─── RECORDS FOR THE EXERCISE

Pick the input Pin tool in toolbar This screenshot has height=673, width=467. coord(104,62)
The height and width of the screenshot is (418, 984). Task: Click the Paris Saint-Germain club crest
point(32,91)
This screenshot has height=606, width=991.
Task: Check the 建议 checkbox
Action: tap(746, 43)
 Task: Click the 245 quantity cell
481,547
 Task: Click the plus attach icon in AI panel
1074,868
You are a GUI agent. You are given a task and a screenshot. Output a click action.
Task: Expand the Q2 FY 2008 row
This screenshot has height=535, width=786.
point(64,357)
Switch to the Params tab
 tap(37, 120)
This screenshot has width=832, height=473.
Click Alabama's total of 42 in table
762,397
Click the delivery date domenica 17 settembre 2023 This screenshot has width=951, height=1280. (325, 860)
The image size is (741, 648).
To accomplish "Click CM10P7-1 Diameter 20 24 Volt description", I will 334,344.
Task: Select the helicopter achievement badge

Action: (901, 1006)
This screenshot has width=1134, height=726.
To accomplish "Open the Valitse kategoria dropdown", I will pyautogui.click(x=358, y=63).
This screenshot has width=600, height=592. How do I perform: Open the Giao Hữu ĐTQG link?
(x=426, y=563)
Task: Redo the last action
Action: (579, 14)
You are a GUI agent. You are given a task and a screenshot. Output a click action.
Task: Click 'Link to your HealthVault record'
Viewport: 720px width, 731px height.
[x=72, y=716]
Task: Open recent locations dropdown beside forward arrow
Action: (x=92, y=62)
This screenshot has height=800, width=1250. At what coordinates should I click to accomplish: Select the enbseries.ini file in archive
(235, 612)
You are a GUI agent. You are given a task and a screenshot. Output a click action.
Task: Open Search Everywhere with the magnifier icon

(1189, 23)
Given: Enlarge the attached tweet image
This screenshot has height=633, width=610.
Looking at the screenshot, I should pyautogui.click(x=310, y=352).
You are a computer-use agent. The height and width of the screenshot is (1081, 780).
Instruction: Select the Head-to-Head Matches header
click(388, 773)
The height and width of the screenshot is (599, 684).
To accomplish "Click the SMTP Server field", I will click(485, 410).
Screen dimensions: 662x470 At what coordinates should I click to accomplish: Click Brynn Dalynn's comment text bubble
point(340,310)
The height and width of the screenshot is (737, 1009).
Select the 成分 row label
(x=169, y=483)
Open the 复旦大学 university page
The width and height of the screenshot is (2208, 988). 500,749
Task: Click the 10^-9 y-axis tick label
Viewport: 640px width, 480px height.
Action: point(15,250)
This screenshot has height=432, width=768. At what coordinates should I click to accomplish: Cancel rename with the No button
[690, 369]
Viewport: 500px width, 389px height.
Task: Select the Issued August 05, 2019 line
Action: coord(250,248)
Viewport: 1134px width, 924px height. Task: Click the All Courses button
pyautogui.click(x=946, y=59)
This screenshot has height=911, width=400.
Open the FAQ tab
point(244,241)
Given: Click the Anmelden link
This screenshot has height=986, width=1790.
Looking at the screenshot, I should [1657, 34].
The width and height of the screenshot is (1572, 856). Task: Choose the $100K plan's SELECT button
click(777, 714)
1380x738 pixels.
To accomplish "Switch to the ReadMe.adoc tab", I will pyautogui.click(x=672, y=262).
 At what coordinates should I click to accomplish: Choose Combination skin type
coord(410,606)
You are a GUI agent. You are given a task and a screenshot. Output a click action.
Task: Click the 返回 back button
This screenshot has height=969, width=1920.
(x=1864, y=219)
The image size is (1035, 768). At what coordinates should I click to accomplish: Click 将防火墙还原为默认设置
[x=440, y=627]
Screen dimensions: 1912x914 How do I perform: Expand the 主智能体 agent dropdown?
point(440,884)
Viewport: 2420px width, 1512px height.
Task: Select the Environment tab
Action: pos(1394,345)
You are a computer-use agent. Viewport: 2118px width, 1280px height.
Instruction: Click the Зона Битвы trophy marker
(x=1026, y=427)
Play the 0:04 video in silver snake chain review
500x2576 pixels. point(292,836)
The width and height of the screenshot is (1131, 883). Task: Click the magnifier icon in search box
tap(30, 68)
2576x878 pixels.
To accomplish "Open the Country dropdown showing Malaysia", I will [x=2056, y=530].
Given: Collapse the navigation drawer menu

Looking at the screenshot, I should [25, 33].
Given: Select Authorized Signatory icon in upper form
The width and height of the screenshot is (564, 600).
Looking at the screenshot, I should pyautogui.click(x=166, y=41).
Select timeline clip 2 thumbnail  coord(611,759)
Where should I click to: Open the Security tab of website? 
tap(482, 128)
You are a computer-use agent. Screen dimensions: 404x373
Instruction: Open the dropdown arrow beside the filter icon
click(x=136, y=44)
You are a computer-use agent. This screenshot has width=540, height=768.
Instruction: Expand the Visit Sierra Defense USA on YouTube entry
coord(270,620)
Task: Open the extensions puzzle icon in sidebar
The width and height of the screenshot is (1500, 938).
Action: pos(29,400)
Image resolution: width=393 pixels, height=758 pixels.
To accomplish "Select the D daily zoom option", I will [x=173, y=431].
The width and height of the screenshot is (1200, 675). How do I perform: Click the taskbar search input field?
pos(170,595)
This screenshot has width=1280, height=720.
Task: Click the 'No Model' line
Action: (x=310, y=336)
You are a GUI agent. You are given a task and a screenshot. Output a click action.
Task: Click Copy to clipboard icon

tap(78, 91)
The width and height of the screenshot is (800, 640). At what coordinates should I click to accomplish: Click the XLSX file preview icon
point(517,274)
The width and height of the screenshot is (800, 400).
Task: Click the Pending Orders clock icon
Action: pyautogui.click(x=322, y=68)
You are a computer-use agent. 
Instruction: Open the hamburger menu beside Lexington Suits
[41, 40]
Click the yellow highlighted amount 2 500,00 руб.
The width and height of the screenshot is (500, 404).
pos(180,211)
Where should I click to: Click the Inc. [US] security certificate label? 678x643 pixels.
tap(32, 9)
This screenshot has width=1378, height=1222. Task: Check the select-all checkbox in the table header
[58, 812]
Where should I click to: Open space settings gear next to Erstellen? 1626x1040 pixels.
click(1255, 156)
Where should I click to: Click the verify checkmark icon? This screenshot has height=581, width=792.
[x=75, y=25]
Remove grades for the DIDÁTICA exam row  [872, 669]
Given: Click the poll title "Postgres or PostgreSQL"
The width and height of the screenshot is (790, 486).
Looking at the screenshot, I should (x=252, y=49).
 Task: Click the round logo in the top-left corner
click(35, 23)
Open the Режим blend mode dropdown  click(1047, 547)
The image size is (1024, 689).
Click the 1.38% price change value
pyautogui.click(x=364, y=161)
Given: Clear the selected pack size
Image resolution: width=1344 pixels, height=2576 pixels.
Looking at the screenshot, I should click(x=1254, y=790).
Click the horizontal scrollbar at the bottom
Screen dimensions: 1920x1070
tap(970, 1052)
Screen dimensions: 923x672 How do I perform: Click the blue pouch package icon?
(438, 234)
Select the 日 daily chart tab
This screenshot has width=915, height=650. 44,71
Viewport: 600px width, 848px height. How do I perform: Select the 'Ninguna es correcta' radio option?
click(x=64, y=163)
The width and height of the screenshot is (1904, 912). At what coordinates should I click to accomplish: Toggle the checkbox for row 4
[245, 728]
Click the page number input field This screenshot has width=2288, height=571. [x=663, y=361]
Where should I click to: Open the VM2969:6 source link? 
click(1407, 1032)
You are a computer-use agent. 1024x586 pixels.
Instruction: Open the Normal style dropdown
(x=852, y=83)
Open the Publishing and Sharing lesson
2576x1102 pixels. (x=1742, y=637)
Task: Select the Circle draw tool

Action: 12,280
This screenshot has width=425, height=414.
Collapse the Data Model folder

──────

**WHAT NEEDS TO BE DONE**
Every record listed above needs to be written out again exactly.

**SOLUTION FOR THIS TASK**
Pick the input Pin tool in toolbar This screenshot has height=673, width=467. coord(104,62)
The height and width of the screenshot is (418, 984). Task: Click the Paris Saint-Germain club crest
point(32,91)
This screenshot has height=606, width=991.
Task: Check the 建议 checkbox
Action: tap(746, 43)
 Task: Click the 245 quantity cell
481,547
 Task: Click the plus attach icon in AI panel
1074,868
You are a GUI agent. You are given a task and a screenshot. Output a click action.
Task: Expand the Q2 FY 2008 row
This screenshot has height=535, width=786.
point(64,357)
Switch to the Params tab
 tap(37, 120)
This screenshot has width=832, height=473.
Click Alabama's total of 42 in table
762,397
Click the delivery date domenica 17 settembre 2023 This screenshot has width=951, height=1280. (325, 860)
The image size is (741, 648).
To accomplish "Click CM10P7-1 Diameter 20 24 Volt description", I will 334,344.
Task: Select the helicopter achievement badge

Action: (901, 1006)
This screenshot has width=1134, height=726.
To accomplish "Open the Valitse kategoria dropdown", I will pyautogui.click(x=358, y=63).
This screenshot has width=600, height=592. How do I perform: Open the Giao Hữu ĐTQG link?
(x=426, y=563)
Task: Redo the last action
Action: (579, 14)
You are a GUI agent. You are given a task and a screenshot. Output a click action.
Task: Click 'Link to your HealthVault record'
Viewport: 720px width, 731px height.
[x=72, y=716]
Task: Open recent locations dropdown beside forward arrow
Action: (x=92, y=62)
This screenshot has height=800, width=1250. At what coordinates should I click to accomplish: Select the enbseries.ini file in archive
(235, 612)
You are a GUI agent. You are given a task and a screenshot. Output a click action.
Task: Open Search Everywhere with the magnifier icon

(1189, 23)
Given: Enlarge the attached tweet image
This screenshot has height=633, width=610.
Looking at the screenshot, I should pyautogui.click(x=310, y=352).
You are a computer-use agent. The height and width of the screenshot is (1081, 780).
Instruction: Select the Head-to-Head Matches header
click(388, 773)
The height and width of the screenshot is (599, 684).
To accomplish "Click the SMTP Server field", I will click(485, 410).
Screen dimensions: 662x470 At what coordinates should I click to accomplish: Click Brynn Dalynn's comment text bubble
point(340,310)
The height and width of the screenshot is (737, 1009).
Select the 成分 row label
(x=169, y=483)
Open the 复旦大学 university page
The width and height of the screenshot is (2208, 988). 500,749
Task: Click the 10^-9 y-axis tick label
Viewport: 640px width, 480px height.
Action: point(15,250)
This screenshot has height=432, width=768. At what coordinates should I click to accomplish: Cancel rename with the No button
[690, 369]
Viewport: 500px width, 389px height.
Task: Select the Issued August 05, 2019 line
Action: coord(250,248)
Viewport: 1134px width, 924px height. Task: Click the All Courses button
pyautogui.click(x=946, y=59)
This screenshot has height=911, width=400.
Open the FAQ tab
point(244,241)
Given: Click the Anmelden link
This screenshot has height=986, width=1790.
Looking at the screenshot, I should [1657, 34].
The width and height of the screenshot is (1572, 856). Task: Choose the $100K plan's SELECT button
click(777, 714)
1380x738 pixels.
To accomplish "Switch to the ReadMe.adoc tab", I will pyautogui.click(x=672, y=262).
 At what coordinates should I click to accomplish: Choose Combination skin type
coord(410,606)
You are a GUI agent. You are given a task and a screenshot. Output a click action.
Task: Click the 返回 back button
This screenshot has height=969, width=1920.
(x=1864, y=219)
The image size is (1035, 768). At what coordinates should I click to accomplish: Click 将防火墙还原为默认设置
[x=440, y=627]
Screen dimensions: 1912x914 How do I perform: Expand the 主智能体 agent dropdown?
point(440,884)
Viewport: 2420px width, 1512px height.
Task: Select the Environment tab
Action: pos(1394,345)
You are a computer-use agent. Viewport: 2118px width, 1280px height.
Instruction: Click the Зона Битвы trophy marker
(x=1026, y=427)
Play the 0:04 video in silver snake chain review
500x2576 pixels. point(292,836)
The width and height of the screenshot is (1131, 883). Task: Click the magnifier icon in search box
tap(30, 68)
2576x878 pixels.
To accomplish "Open the Country dropdown showing Malaysia", I will [x=2056, y=530].
Given: Collapse the navigation drawer menu

Looking at the screenshot, I should [25, 33].
Given: Select Authorized Signatory icon in upper form
The width and height of the screenshot is (564, 600).
Looking at the screenshot, I should pyautogui.click(x=166, y=41).
Select timeline clip 2 thumbnail  coord(611,759)
Where should I click to: Open the Security tab of website? 
tap(482, 128)
You are a computer-use agent. Screen dimensions: 404x373
Instruction: Open the dropdown arrow beside the filter icon
click(x=136, y=44)
You are a computer-use agent. This screenshot has width=540, height=768.
Instruction: Expand the Visit Sierra Defense USA on YouTube entry
coord(270,620)
Task: Open the extensions puzzle icon in sidebar
The width and height of the screenshot is (1500, 938).
Action: pos(29,400)
Image resolution: width=393 pixels, height=758 pixels.
To accomplish "Select the D daily zoom option", I will [x=173, y=431].
The width and height of the screenshot is (1200, 675). How do I perform: Click the taskbar search input field?
pos(170,595)
This screenshot has width=1280, height=720.
Task: Click the 'No Model' line
Action: (x=310, y=336)
You are a GUI agent. You are given a task and a screenshot. Output a click action.
Task: Click Copy to clipboard icon

tap(78, 91)
The width and height of the screenshot is (800, 640). At what coordinates should I click to accomplish: Click the XLSX file preview icon
point(517,274)
The width and height of the screenshot is (800, 400).
Task: Click the Pending Orders clock icon
Action: pyautogui.click(x=322, y=68)
You are a computer-use agent. 
Instruction: Open the hamburger menu beside Lexington Suits
[41, 40]
Click the yellow highlighted amount 2 500,00 руб.
The width and height of the screenshot is (500, 404).
pos(180,211)
Where should I click to: Click the Inc. [US] security certificate label? 678x643 pixels.
tap(32, 9)
This screenshot has width=1378, height=1222. Task: Check the select-all checkbox in the table header
[58, 812]
Where should I click to: Open space settings gear next to Erstellen? 1626x1040 pixels.
click(1255, 156)
Where should I click to: Click the verify checkmark icon? This screenshot has height=581, width=792.
[x=75, y=25]
Remove grades for the DIDÁTICA exam row  [872, 669]
Given: Click the poll title "Postgres or PostgreSQL"
The width and height of the screenshot is (790, 486).
Looking at the screenshot, I should (x=252, y=49).
 Task: Click the round logo in the top-left corner
click(35, 23)
Open the Режим blend mode dropdown  click(1047, 547)
The image size is (1024, 689).
Click the 1.38% price change value
pyautogui.click(x=364, y=161)
Given: Clear the selected pack size
Image resolution: width=1344 pixels, height=2576 pixels.
Looking at the screenshot, I should click(x=1254, y=790).
Click the horizontal scrollbar at the bottom
Screen dimensions: 1920x1070
tap(970, 1052)
Screen dimensions: 923x672 How do I perform: Click the blue pouch package icon?
(438, 234)
Select the 日 daily chart tab
This screenshot has width=915, height=650. 44,71
Viewport: 600px width, 848px height. How do I perform: Select the 'Ninguna es correcta' radio option?
click(x=64, y=163)
The width and height of the screenshot is (1904, 912). At what coordinates should I click to accomplish: Toggle the checkbox for row 4
[245, 728]
Click the page number input field This screenshot has width=2288, height=571. [x=663, y=361]
Where should I click to: Open the VM2969:6 source link? 
click(1407, 1032)
You are a computer-use agent. 1024x586 pixels.
Instruction: Open the Normal style dropdown
(x=852, y=83)
Open the Publishing and Sharing lesson
2576x1102 pixels. (x=1742, y=637)
Task: Select the Circle draw tool

Action: 12,280
This screenshot has width=425, height=414.
Collapse the Data Model folder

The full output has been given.